╔══

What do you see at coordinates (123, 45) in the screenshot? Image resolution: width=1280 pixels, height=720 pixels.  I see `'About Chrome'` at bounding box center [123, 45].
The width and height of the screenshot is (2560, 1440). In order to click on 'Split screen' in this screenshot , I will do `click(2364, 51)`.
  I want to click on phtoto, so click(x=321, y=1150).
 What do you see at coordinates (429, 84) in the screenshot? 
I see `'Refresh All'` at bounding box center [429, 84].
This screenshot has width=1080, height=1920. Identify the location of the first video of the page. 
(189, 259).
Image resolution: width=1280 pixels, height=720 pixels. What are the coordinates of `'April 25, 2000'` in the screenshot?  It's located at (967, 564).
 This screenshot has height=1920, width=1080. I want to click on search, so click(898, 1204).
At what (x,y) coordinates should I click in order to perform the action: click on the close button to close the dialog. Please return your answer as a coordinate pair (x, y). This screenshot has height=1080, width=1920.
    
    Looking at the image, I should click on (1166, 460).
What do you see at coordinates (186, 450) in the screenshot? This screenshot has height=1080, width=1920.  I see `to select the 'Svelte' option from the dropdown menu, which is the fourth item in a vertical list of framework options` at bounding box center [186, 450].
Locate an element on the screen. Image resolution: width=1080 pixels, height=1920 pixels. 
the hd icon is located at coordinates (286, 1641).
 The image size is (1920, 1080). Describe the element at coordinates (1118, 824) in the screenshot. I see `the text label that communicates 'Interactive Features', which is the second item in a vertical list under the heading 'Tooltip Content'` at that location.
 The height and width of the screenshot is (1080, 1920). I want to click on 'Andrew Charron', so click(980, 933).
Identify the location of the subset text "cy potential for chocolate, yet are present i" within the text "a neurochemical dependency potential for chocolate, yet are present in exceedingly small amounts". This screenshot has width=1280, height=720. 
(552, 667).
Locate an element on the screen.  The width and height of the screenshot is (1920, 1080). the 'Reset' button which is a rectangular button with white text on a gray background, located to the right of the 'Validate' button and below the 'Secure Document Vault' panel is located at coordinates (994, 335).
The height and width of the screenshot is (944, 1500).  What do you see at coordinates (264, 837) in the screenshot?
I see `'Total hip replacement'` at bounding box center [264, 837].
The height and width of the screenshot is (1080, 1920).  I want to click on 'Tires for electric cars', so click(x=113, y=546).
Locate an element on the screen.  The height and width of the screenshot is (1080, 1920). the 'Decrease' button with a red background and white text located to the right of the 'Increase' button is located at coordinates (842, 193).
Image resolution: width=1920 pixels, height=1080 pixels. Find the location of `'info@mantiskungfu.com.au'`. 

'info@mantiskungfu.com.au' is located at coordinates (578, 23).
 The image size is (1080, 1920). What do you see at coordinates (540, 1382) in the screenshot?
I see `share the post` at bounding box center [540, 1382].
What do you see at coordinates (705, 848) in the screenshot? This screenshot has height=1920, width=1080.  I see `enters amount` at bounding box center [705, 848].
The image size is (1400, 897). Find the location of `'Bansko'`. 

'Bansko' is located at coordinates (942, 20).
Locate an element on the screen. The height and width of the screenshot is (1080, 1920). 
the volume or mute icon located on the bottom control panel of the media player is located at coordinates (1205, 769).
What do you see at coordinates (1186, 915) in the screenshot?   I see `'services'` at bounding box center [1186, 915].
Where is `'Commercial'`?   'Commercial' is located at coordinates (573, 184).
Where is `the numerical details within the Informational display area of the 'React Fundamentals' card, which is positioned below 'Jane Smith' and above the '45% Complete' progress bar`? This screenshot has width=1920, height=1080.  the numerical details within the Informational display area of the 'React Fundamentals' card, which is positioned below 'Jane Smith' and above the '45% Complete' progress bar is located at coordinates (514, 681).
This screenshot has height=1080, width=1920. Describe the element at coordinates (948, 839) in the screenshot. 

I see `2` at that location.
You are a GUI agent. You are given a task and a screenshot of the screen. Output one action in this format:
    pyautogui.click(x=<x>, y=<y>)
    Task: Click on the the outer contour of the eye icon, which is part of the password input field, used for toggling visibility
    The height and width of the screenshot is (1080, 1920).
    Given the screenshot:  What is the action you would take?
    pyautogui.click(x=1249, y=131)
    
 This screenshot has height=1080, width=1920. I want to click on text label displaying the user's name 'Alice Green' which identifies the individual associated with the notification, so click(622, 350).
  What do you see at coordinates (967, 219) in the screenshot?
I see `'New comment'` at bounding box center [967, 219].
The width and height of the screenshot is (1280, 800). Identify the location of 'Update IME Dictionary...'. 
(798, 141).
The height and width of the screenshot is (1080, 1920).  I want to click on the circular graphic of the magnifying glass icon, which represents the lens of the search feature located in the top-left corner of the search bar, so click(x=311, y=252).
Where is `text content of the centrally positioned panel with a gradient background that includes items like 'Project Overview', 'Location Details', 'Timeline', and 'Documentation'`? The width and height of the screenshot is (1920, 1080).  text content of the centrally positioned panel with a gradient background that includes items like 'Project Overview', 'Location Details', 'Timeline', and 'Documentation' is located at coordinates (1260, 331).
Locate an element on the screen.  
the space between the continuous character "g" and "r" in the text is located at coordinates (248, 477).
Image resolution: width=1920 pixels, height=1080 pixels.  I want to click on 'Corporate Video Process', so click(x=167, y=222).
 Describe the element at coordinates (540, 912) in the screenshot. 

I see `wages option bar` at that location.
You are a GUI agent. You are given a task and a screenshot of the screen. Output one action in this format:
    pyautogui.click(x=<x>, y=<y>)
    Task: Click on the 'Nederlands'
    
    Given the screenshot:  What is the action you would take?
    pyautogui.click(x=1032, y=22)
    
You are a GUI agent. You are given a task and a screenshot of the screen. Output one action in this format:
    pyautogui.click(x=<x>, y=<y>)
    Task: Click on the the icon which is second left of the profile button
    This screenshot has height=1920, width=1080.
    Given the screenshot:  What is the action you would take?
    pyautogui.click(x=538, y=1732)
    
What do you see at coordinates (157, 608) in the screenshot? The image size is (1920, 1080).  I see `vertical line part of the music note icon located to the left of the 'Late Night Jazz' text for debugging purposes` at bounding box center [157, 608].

╚══

**Set problem**
Repeat the records word for word, starting at the line that contains "The height and width of the screenshot is (944, 1500)." and ending at the line that contains "so click(x=113, y=546).", including both of those lines.

**Response to the task**
The height and width of the screenshot is (944, 1500).  What do you see at coordinates (264, 837) in the screenshot?
I see `'Total hip replacement'` at bounding box center [264, 837].
The height and width of the screenshot is (1080, 1920).  I want to click on 'Tires for electric cars', so click(x=113, y=546).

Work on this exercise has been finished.